══ RECORDS SHOWN

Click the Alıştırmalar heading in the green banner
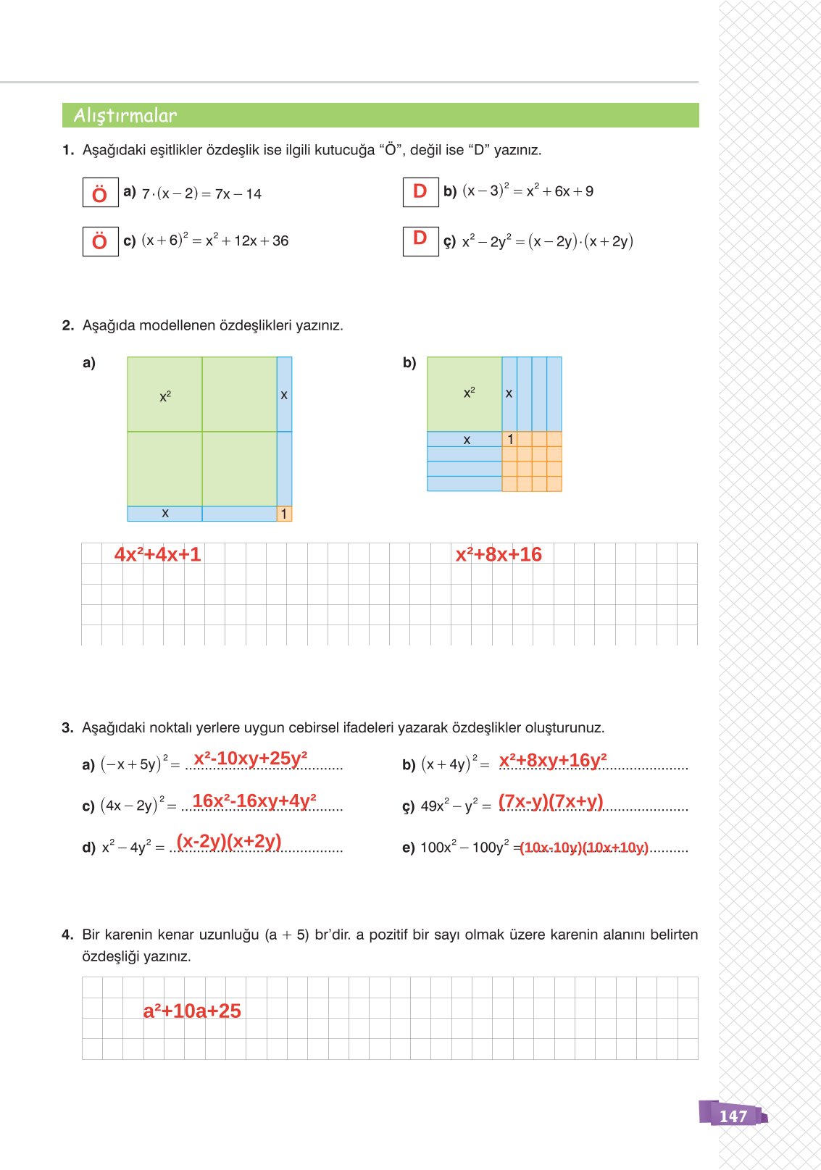click(x=125, y=115)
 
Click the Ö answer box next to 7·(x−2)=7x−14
click(x=100, y=193)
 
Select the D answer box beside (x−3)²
click(x=420, y=192)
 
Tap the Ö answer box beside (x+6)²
click(x=100, y=241)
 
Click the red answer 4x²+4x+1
click(x=157, y=554)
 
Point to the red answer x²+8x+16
click(x=499, y=554)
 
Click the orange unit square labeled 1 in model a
click(x=284, y=514)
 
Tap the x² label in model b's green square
click(x=469, y=392)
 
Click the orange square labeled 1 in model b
click(x=510, y=439)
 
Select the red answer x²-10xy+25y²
click(x=251, y=759)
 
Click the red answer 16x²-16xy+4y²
click(x=254, y=801)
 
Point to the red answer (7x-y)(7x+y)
click(x=551, y=801)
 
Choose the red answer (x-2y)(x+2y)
click(x=229, y=841)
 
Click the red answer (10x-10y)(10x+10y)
click(x=584, y=848)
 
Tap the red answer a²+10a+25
click(x=192, y=1011)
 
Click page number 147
click(x=733, y=1116)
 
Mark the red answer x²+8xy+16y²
click(x=553, y=760)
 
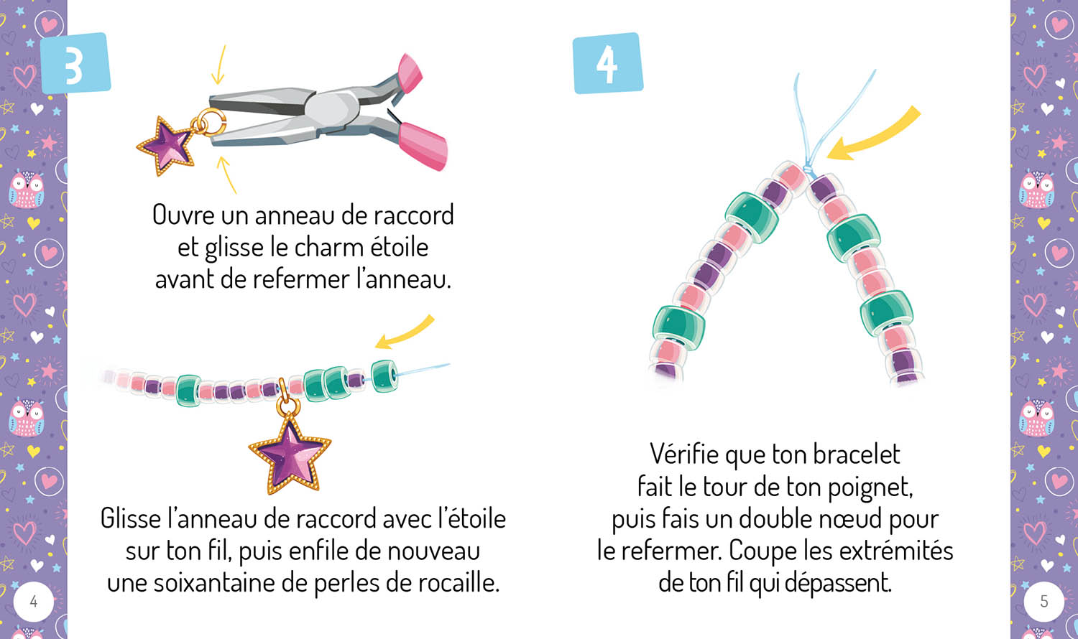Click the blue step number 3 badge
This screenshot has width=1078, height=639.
click(x=75, y=63)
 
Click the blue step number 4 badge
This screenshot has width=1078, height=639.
click(x=608, y=63)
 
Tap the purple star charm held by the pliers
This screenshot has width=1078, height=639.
click(x=166, y=145)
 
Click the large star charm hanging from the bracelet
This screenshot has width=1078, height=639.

════

- [INSTRUCTIONS TO FOLLOW]:
Rewrite the stretch from the line containing "Select the red answer x²-10xy+25y²" through the end of the rows, putting "marker" in place of "badge" and keeping everything else the same. Leave the pictures out of your version.

- [ANSWER TO THIS EXERCISE]:
Select the red answer x²-10xy+25y²
click(x=251, y=759)
 
Click the red answer 16x²-16xy+4y²
click(x=254, y=801)
 
Point to the red answer (7x-y)(7x+y)
click(x=551, y=801)
 
Choose the red answer (x-2y)(x+2y)
click(x=229, y=841)
 
Click the red answer (10x-10y)(10x+10y)
click(x=584, y=848)
 
Tap the red answer a²+10a+25
click(x=192, y=1011)
 
Click page number 147
click(x=733, y=1116)
 
Mark the red answer x²+8xy+16y²
click(x=553, y=760)
 
Click the blue step number 3 marker
This screenshot has width=1078, height=639.
click(x=75, y=63)
 
Click the blue step number 4 marker
This screenshot has width=1078, height=639.
click(x=608, y=63)
 
Tap the purple star charm held by the pliers
This screenshot has width=1078, height=639.
click(x=166, y=145)
 
Click the large star charm hanging from the bracelet
This screenshot has width=1078, height=639.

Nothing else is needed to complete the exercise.